• EXTRAIT SOURCE:
Le sentiment s’accroît également parmi les travailleurs à travers les États-Unis pour soutenir et étendre l’exemple donné par les grèves sauvages à Matamoros contre les syndicats et la direction. Un travailleur de l’automobile chez Jeep à Toledo, Ohio, a déclaré au le Bulletin des travailleurs de l’automobile du WSWS: «Dites à nos frères et sœurs du Mexique combien nous sommes fiers d’eux. Ce sont de vrais héros! J’aurais aimé les rencontrer à la frontière pour participer à leur manifestation. Nous sommes avec eux dans l’esprit et espérons qu’ils resteront forts!!!»

Les syndicats et les institutions politiques aux États-Unis, au Canada et au Mexique font tout leur possible pour que cette solidarité et ce soutien croissants entre les travailleurs d’Amérique du Nord ne deviennent pas une lutte consciente pour l’égalité sociale au-delà des frontières internationales.

Au Mexique, Prieto et Villafuerte prennent des mesures de plus en plus désespérées et transparents pour saper l’unité des travailleurs et préparent de briser la grève.

• DONNÉES FOURNIES:

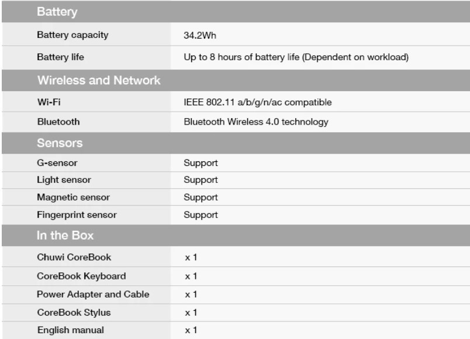Click the Light sensor label
Viewport: 470px width, 339px height.
64,180
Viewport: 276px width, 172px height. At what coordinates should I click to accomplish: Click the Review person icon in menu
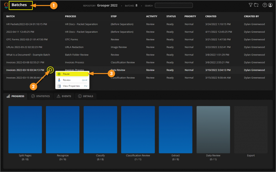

• CONSIGNE 1:
Traduisez en anglais cette phrase de l'extrait sur les grèves de Matamoros : « Les syndicats et les institutions politiques aux États-Unis, au Canada et au Mexique font tout leur possible pour que cette solidarité et ce soutien croissants entre les travailleurs d'Amérique du Nord ne deviennent pas une lutte consciente pour l'égalité sociale au-delà des frontières internationales. »
• CONSIGNE 2:
Poursuivez l'extrait sur les grèves de Matamoros à la suite de sa dernière phrase.
Ces données n'interviennent dans aucune des consignes.

• RÉPONSE RÉDIGÉE 1:
The unions and political institutions in the United States, Canada and Mexico are doing everything they can to ensure that this growing solidarity and support among North American workers does not become a conscious struggle for social equality across international borders.

• RÉPONSE RÉDIGÉE 2:
Sans aucune discussion démocratique ni prise de décision entre les travailleurs, tous deux ont imposé les étapes «légalement sanctionnées» consistant à mettre fin à la grève dans les usines individuelles dès que les entreprises acceptent les revendications. Ces défenseurs des syndicats ont également abandonné les appels lancés par les travailleurs la semaine dernière pour réembaucher tous les travailleurs dans les usines qui menacent de fermer. Les travailleurs ne veulent pas mettre fin à la grève usine par usine – ils veulent se battre conjointement avec les travailleurs de toutes les usines qui sont encore en grève, y compris à Tridonex et dans les autres maquiladoras qui ne font pas partie du syndicat Villafuerte.

Dimanche soir, 14 des 48 usines en grève à Matamoros avaient accepté de signer l’augmentation salariale de 20 pour cent et la prime de 1.700 dollars exigée par les travailleurs. Les syndicats Villafuerte et CTM ont répondu en exigeant que les travailleurs retournent immédiatement au travail, tout en assurant que «nous espérons bientôt conclure cette action syndicale» et en reproduisant les menaces du gouvernement fédéral.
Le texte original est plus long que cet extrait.